Ziel >> Aktualisieren Sie sämtliche Einträge unten, indem Sie „Screen dimensions“ überall durch „Screen size“ ersetzen. Alles Übrige bleibt unverändert.

Datensatzzeilen >>
-*-

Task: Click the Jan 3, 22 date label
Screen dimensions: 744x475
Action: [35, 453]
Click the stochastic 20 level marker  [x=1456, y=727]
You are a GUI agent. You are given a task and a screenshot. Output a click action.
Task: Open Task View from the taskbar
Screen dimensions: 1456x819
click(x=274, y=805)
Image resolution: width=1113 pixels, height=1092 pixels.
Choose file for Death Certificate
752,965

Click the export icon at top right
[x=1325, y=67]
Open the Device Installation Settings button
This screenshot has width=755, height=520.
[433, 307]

-*-

Lösung >>
Task: Click the Jan 3, 22 date label
Screen size: 744x475
Action: [35, 453]
Click the stochastic 20 level marker  [x=1456, y=727]
You are a GUI agent. You are given a task and a screenshot. Output a click action.
Task: Open Task View from the taskbar
Screen size: 1456x819
click(x=274, y=805)
Image resolution: width=1113 pixels, height=1092 pixels.
Choose file for Death Certificate
752,965

Click the export icon at top right
[x=1325, y=67]
Open the Device Installation Settings button
This screenshot has width=755, height=520.
[433, 307]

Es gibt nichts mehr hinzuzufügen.